Chronic Granulomatous Disease

Diagnosis

To diagnose chronic granulomatous disease (CGD), a healthcare professional will review your medical and family history and perform a physical examination. Several tests are used to confirm the diagnosis, including:

• Neutrophil function tests: The dihydrorhodamine 123 (DHR) test or similar tests measure how well neutrophils, a type of white blood cell, are functioning. This is the most common test used to diagnose CGD.

• Genetic testing: A genetic test can identify specific mutations responsible for CGD, confirming the diagnosis.

• Prenatal testing: If a child in the family has already been diagnosed with CGD, prenatal testing may be offered to check for the condition during pregnancy.

Treatment

Treatment for CGD focuses on preventing infections and managing the condition to maintain health and quality of life.

• Infection management: Preventive antibiotics and antifungal medicines help reduce the risk of infections. Common options include trimethoprim-sulfamethoxazole and itraconazole. If an infection occurs, additional medicines may be prescribed based on the type and severity of infection.

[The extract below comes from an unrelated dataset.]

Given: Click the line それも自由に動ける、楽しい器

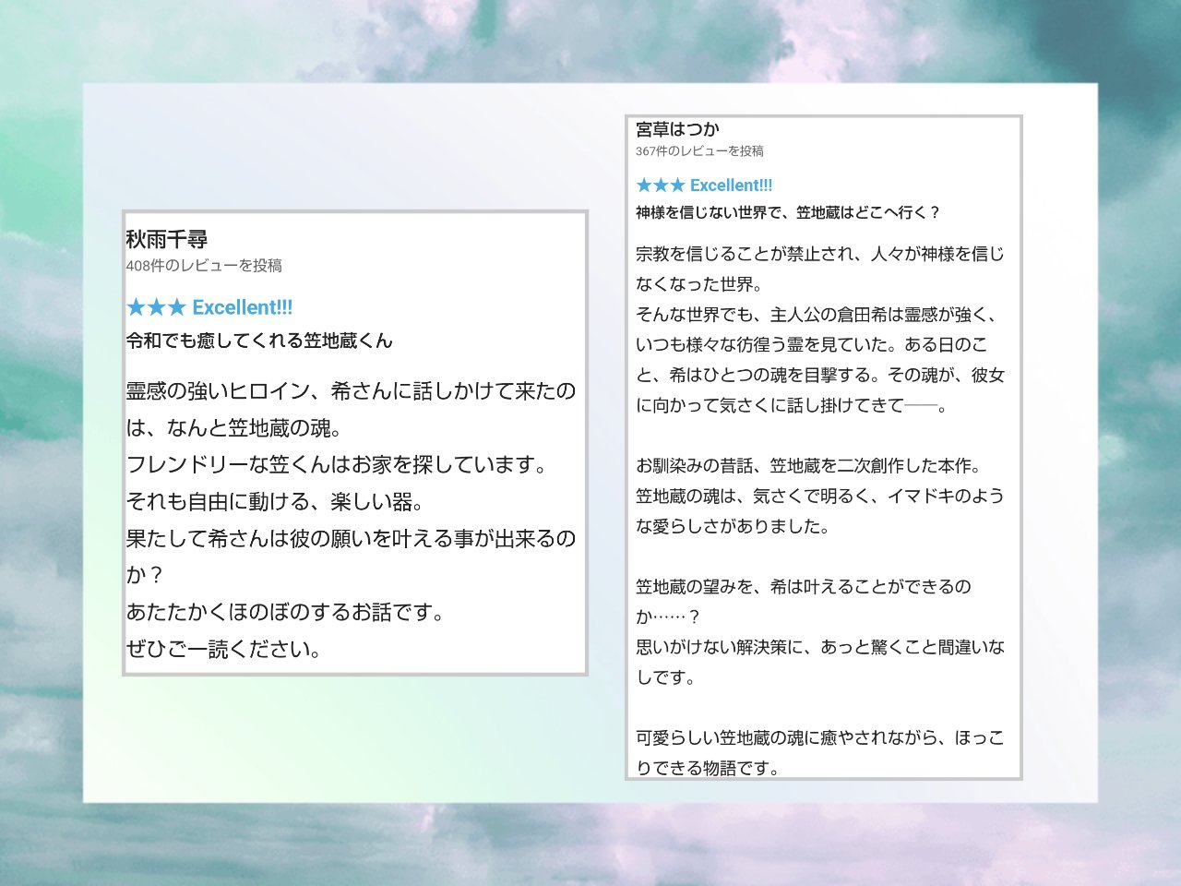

• Interferon-gamma therapy: Some people with CGD receive interferon-gamma injections, which can help strengthen the immune system’s ability to fight infections.

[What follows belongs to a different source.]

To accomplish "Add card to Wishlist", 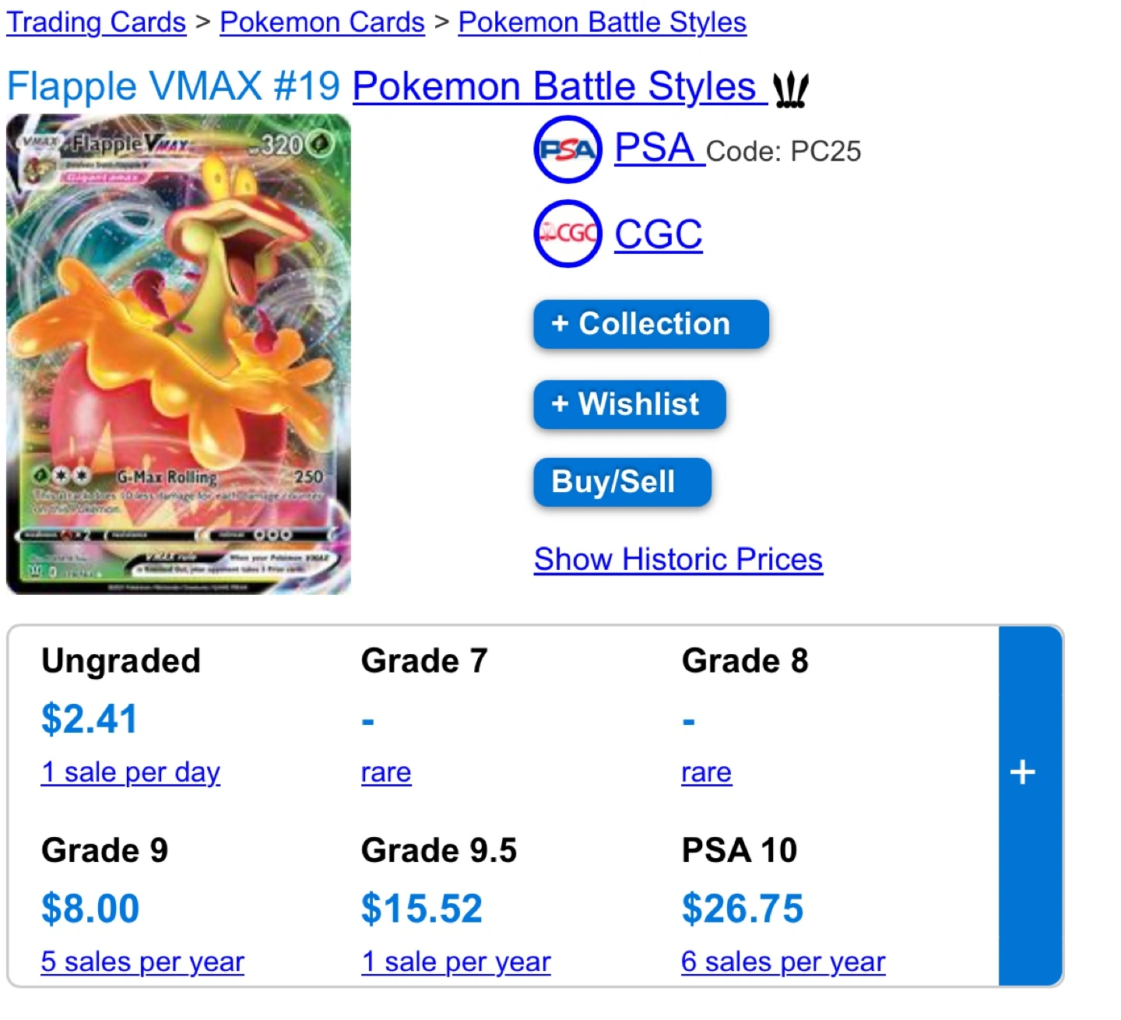I will 630,404.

• Stem cell transplantation: In select cases, a stem cell transplant can cure CGD. The decision depends on factors such as overall health, donor availability, and personal preferences.

Potential future treatments

Researchers are exploring gene therapy as a possible treatment for CGD. This approach aims to repair or replace defective genes to restore normal immune function, but more research is needed before it becomes widely available.